Sam Puckett, a short, young woman of 18 years with long, curly, blond hair and pretty blue eyes grinned as she looked up at her dark haired lover, Shane. She sighed contentedly and stood up on her tiptoes to kiss him passionately. As they kissed an old station wagon pulled up, where Freddie Benson, a medium height, young man of 19 years with dark brown hair nicely combed and meatball brown eyes, watched the kissing couple awkwardly, not sure what to do.

"I love you" Shane said sweetly, pecking his girlfriend's nose. Freddie rolled his eyes, slightly annoyed that they haven't acknowledged his presences one bit.

"I love you" Sam replied with a smirk on her lips as she dove in for, yet another, goodbye kiss. Freddie once again rolled his eyes.

"Kmm kmm... Kmm Kmm" Freddie grunted, clearing his throat in an attempt to get the parting lovers' attentions, but they were still wrapped up in their kiss.

"KMMM!" Freddie cleared his throat again, this time more assertive, successfully separating the couple from their spit swapping.

"Oh, hi Freddie. Freddie, this is Sam Puckett. Sam, this is Freddie Benson." Shane said, obviously embarrassed.

"Nice to meet you." Sam said, trying to be polite, even though something about this Freddie guy gave her the feeling he was gonna be a complete nub. Freddie smiled back in a friendly manner and stuck his hand out for Sam to shake.

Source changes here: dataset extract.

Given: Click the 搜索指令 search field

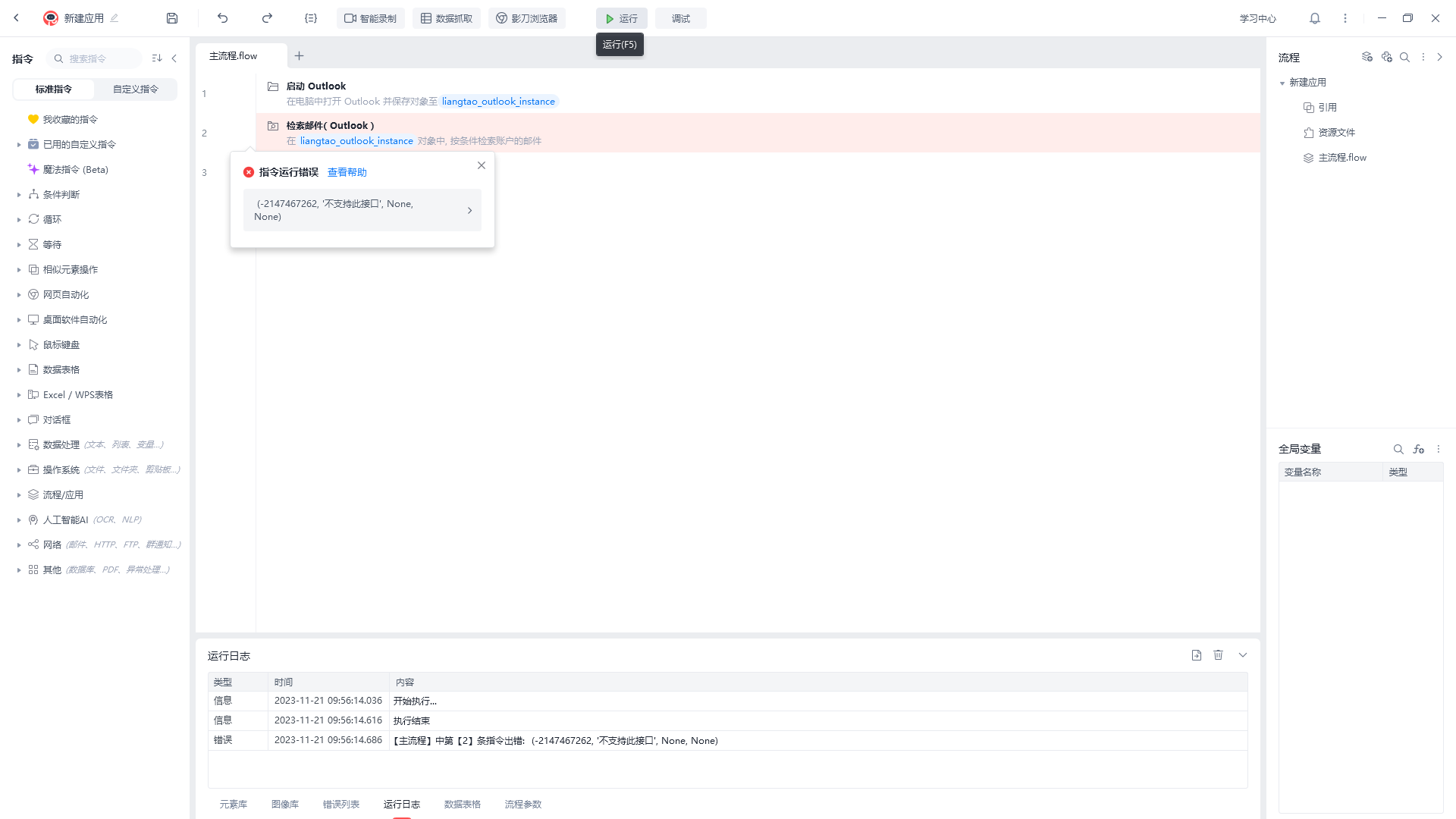Looking at the screenshot, I should coord(94,58).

"You want to drive the first shift?" Freddie asked. Sam shook her head and picked up her bag.

"No, you're there already you can start." Sam said.

"Well… Back's open." Freddie said and Shane nodded taking the bag from Sam and opening the trunk to place it inside for her. She grinned and leaned upwards to kiss him once more.

"Call me." Shane said once they separated.

"I'll call you as soon as I get there." Sam said, but Shane didn't seem satisfied with that.

"Oh, call me from the road." He said.

"I'll call you before that." Sam said cutely.

"I love you." He said, almost longingly, kissing her forehead.

"I love you." Sam said and Shane held her close bringing her into yet another passionate kiss. Freddie let out an exasperated sigh and taps the horn irritated. Sam and Shane jump in surprise.

"Sorry." Freddie mumbled, a satisfied smirk on his face.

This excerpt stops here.